The external gap is widening. Georgia's current account deficit narrowed to a comfortable 2.6 percent of GDP in 2025. The IMF expects it to widen to about 5 percent of GDP in 2026, driven by higher oil prices and softer tourism earnings. For a property buyer this is the currency line. Your rent is collected in lari; your capital almost certainly sits in dollars or euros. A wider external deficit is, over time, downward pressure on the lari. Record reserves cushion it, which is why this is a caveat and not an alarm, but it is a real one, and it is the reason we always model a foreign-currency buyer's return with a haircut for the exchange rate, not at today's spot.
Tourism is the soft spot, and tourism is your yield story. The single risk the IMF leans on hardest is the war in the Middle East: an escalation would mean higher energy prices and, in its words, weaker tourism from Israel and the Gulf. We have written before about the source-market rotation already under way, with Israeli and Iranian arrivals falling sharply while European numbers climb. The IMF is now saying the quiet part out loud: the tourism line in Georgia's accounts is the one most exposed to a shock, and tourism is precisely the engine behind every 12-to-16 percent short-let projection a Batumi sales office will quote you. A diversified guest base helps. It does not make the line shock-proof.
The whole forecast is conditional. This is the sentence that should stay with you. The IMF's growth path explicitly assumes no prolonged regional escalation. That is not a number you can stress-test away or insure against in a rental model. It is a standing condition on the entire outlook, and an honest buyer holds it in mind rather than pretending the base case is a promise.
Supply keeps filling the pipeline
One more data point the IMF review sits alongside, from Georgia's own statistics office. In the first quarter of 2026, construction permits across the country rose 4.8 percent year on year to 2,472, with Tbilisi alone accounting for nearly 49 percent of the planned floor area. Over the same months, the number of buildings actually completed and put into use fell 2.1 percent.
Read those two together. Developers are still being handed permission to build faster than last year, even as completions dip. That is a pipeline that keeps filling. Layered on top of the unsold inventory already sitting in Batumi, up almost 14 percent in the latest count, it points the same way the price forecasts do: plenty of supply, a buyer's market more than a seller's, and no reason to rush a decision because something is "selling fast."
How we would use all of this
None of this is a reason to stay out of Georgia. It is a reason to buy the way an adult buys: on the base case, not the boom. The IMF, with no commission riding on your signature, is telling you the economy is solid but cooling, the lari has a mild headwind, and the tourism line, your yield line, is the one carrying the regional risk.

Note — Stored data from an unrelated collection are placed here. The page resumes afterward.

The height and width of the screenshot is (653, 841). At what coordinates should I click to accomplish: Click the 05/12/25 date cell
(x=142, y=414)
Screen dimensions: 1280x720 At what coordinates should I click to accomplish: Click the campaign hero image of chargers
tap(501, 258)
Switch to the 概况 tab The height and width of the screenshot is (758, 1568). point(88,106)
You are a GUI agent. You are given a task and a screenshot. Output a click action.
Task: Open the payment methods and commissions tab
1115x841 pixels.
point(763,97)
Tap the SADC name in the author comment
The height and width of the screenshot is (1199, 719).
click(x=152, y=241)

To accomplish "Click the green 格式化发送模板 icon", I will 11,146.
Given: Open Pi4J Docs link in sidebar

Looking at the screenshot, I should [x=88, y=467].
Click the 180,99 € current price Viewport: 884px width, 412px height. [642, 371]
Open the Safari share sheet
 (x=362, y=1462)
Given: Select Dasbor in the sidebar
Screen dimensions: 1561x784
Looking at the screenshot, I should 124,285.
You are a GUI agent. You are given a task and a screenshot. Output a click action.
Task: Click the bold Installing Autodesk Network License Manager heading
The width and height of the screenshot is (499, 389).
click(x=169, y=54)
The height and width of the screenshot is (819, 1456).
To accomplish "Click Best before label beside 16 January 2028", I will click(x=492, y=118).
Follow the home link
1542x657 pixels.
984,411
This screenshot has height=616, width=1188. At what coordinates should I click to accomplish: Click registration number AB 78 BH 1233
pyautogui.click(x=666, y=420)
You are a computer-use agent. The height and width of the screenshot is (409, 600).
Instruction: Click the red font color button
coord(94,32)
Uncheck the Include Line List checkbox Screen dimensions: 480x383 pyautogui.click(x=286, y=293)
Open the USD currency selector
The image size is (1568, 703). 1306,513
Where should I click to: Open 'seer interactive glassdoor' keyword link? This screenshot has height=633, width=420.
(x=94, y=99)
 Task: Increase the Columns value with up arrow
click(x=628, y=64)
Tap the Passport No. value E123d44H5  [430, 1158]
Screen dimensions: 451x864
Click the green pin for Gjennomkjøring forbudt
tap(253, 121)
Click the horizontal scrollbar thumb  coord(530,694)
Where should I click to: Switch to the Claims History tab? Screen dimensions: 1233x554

So we would do three things. Underwrite the deal at roughly 5 percent national growth and softer tourism, not at 2025's numbers. Model your return net of a currency haircut and the 5 percent rental tax, landing near the 7.4 percent gross / mid-single-digit net that the broader market actually delivers, not the brochure's 12 to 16. And treat "selling fast" as noise, because the permit data says the supply is right behind it.
The macro is good enough to own a hard asset in. It is not hot enough to rescue a thin deal. Knowing which of those you are looking at is the entire job, and it is the part we are paid by you, not the seller, to get right.
Sources: IMF, Georgia: Staff Concluding Statement of the 2026 Article IV Mission, 7 April 2026; OC Media, IMF sees continued growth for Georgia in 2026; GeoStat, construction permits January to March 2026. Macro figures are the IMF's; property-tax and yield figures are Georgia's statutory rates and our market reading. Indicative, not investment advice.